Book Talk | Bench Asnfield | Born in Flames: The Business of Arson and the Remaking of the American City
Join the Institute for Public Knowledge on Wednesday, March 4 (5:30-7:00 PM) for an event with Bench Asnfield. They will discuss their book, Born in Flames: The Business of Arson and the Remaking of the American City, with Johanna Fernandez and Tom Sugrue.
Bench Ansfield is a historian of racial capitalism, the carceral state, and twentieth-century U.S. cities. They are an Assistant Professor of History at Temple University, and they hold a Ph.D. in American Studies from Yale University. Their book, Born in Flames: The Business of Arson and the Remaking of the American City (W. W. Norton), was named one of the 100 Notable Books of 2025 by the New York Times and one of the 100 Best Nonfiction Books of the Year by Kirkus. Born in Flames examines the wave of arson-for-profit that coursed through the Bronx and scores of U.S. cities in the 1970s. Their peer-edited articles have also appeared in Antipode and in the collection, Sylvia Wynter: On Being Human as Praxis (Duke 2015), edited by Katherine McKittrick. Bench worked as a researcher on the PBS-aired documentary Decade of Fire (2019), and they curated a digital exhibition with the Beinecke Rare Book & Manuscript Library. They’ve also written for the New York Review of Books, Jewish Currents, and the Washington Post’s Made by History series, along with other popular publications. They are a longtime member of the veteran transformative justice organization Philly Stands Up, and their writing on that work can be found in Mariame Kaba and Shira Hassan’s volume, Fumbling Towards Repair as well as the journal Tikkun.

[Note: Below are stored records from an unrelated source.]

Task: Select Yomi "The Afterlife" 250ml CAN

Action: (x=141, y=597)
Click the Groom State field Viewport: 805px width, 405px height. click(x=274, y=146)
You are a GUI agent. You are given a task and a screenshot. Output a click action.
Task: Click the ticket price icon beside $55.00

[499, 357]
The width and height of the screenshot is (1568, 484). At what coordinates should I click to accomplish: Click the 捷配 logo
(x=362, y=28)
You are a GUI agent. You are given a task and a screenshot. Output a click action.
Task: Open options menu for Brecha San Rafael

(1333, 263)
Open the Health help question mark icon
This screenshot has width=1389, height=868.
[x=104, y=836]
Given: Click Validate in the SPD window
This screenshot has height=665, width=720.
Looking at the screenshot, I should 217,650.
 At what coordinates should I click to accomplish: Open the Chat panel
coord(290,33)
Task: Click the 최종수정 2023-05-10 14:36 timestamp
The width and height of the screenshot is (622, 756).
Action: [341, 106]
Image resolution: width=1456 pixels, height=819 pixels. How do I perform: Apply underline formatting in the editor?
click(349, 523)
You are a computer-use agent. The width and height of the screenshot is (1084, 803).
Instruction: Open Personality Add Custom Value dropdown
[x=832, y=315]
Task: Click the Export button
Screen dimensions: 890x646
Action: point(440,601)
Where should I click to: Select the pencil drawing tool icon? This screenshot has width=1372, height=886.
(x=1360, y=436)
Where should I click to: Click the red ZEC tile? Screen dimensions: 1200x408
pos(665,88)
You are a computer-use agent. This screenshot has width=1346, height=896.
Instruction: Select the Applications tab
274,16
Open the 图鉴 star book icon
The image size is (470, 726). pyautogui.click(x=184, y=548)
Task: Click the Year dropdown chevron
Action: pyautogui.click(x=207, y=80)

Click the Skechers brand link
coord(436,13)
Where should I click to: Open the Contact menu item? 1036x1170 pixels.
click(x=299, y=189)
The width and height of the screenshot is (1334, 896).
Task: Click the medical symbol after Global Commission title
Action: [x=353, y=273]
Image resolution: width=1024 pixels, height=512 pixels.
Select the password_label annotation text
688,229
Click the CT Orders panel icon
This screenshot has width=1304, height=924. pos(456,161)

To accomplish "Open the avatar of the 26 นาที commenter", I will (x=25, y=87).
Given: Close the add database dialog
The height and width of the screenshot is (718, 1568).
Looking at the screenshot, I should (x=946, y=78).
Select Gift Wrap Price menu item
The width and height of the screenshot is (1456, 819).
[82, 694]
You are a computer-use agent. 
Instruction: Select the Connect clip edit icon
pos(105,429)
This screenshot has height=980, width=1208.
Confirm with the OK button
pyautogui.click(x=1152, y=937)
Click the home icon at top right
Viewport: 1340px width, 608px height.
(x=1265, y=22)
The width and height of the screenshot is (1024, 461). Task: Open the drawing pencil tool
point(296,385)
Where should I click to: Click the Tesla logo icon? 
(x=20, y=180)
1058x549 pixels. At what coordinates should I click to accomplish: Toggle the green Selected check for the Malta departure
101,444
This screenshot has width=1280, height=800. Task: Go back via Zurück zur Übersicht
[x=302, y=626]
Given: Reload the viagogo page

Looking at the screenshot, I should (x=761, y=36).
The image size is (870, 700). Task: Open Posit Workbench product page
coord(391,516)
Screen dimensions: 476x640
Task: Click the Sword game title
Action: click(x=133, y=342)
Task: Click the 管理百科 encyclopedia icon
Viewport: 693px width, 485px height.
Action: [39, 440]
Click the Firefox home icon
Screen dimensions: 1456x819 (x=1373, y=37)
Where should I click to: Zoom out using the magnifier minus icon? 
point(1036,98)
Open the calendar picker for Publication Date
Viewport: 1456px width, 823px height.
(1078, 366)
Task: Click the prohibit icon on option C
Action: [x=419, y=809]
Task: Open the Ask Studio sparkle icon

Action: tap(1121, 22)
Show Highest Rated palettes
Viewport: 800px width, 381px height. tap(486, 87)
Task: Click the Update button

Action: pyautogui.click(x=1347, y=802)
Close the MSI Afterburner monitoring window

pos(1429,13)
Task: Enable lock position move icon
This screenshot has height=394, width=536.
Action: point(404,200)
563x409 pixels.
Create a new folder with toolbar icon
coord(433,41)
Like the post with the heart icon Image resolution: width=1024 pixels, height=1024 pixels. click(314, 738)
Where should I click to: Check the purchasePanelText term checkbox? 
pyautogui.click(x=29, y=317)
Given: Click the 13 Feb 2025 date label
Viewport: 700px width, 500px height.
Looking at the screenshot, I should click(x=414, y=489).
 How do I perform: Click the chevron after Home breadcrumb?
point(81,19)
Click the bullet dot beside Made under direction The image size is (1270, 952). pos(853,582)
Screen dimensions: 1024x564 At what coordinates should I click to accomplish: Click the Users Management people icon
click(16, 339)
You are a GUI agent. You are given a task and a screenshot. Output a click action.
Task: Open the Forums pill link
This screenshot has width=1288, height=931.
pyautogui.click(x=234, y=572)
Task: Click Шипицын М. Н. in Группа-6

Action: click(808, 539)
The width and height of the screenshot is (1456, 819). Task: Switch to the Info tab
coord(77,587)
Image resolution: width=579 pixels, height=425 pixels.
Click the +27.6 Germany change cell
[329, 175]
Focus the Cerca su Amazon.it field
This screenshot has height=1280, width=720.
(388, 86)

Their research has been supported by an ACLS Fellowship, a Mellon/ACLS Dissertation Completion Fellowship, a Jefferson Scholars National Fellowship, the Council on Library and Information Resources (CLIR), and the Social Science Research Council (SSRC).
Johanna Fernández is the author of The Young Lords: A Radical History (UNC Press, 2020), a history of the Puerto Rican counterpart of the Black Panther Party. She is an Associate Professor of History at Baruch College, where she teaches 20th-century US history and the history of social movements. Fernández’s recent research and litigation has unearthed an arsenal of primary documents now available to scholars and members of the public. She directed and co-curated ¡Presente! The Young Lords in New York, an exhibition in three NYC museums cited by the New York Times as one of the year’s “Top 10, Best In Art”.
Thomas J. Sugrue is Silver Professor of Social and Cultural Analysis and History and the founding Director of Cities Collaborative at New York University. He is the author of four books, including Sweet Land of Liberty: The Forgotten Struggle for Civil Rights in the North, and editor of five others. He has contributed to the New York Times, the Wall Street Journal, the Washington Post, the London Review of Books, The Nation, and Salon. He is a frequent commentator on modern American history, politics, civil rights, and urban policy. Sugrue has given over 450 public lectures throughout the United States and in Argentina, Canada, England, France, Germany, and Japan.